* _TRY IT_
The answer is to be an exact copy of the lines below running from the line with "Task: Click the step 5 number circle" down to the line with "The width and", both ends included, and nothing more.

--- SUPPLIED RECORDS ---

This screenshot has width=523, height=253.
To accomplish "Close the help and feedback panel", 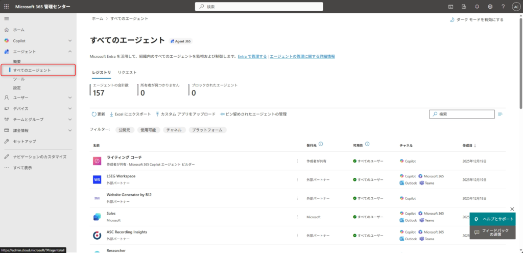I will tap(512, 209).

---
--- SUPPLIED RECORDS ---

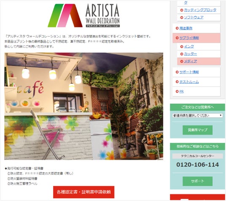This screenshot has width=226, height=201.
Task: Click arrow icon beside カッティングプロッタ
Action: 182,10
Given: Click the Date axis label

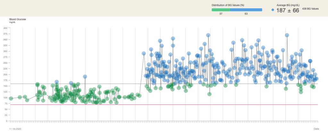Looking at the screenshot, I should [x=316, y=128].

---
--- SUPPLIED RECORDS ---

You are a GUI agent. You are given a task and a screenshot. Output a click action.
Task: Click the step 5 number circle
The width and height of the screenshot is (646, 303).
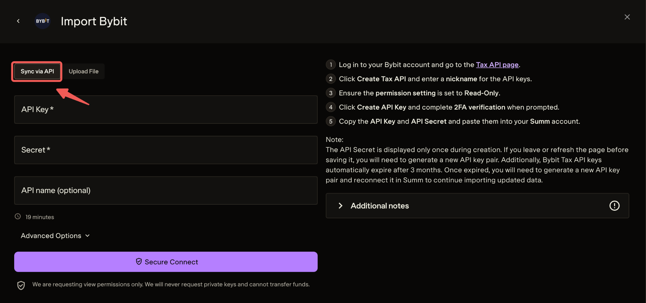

---

* _ANSWER SPACE_
Task: Click the step 5 number circle
The width and height of the screenshot is (646, 303).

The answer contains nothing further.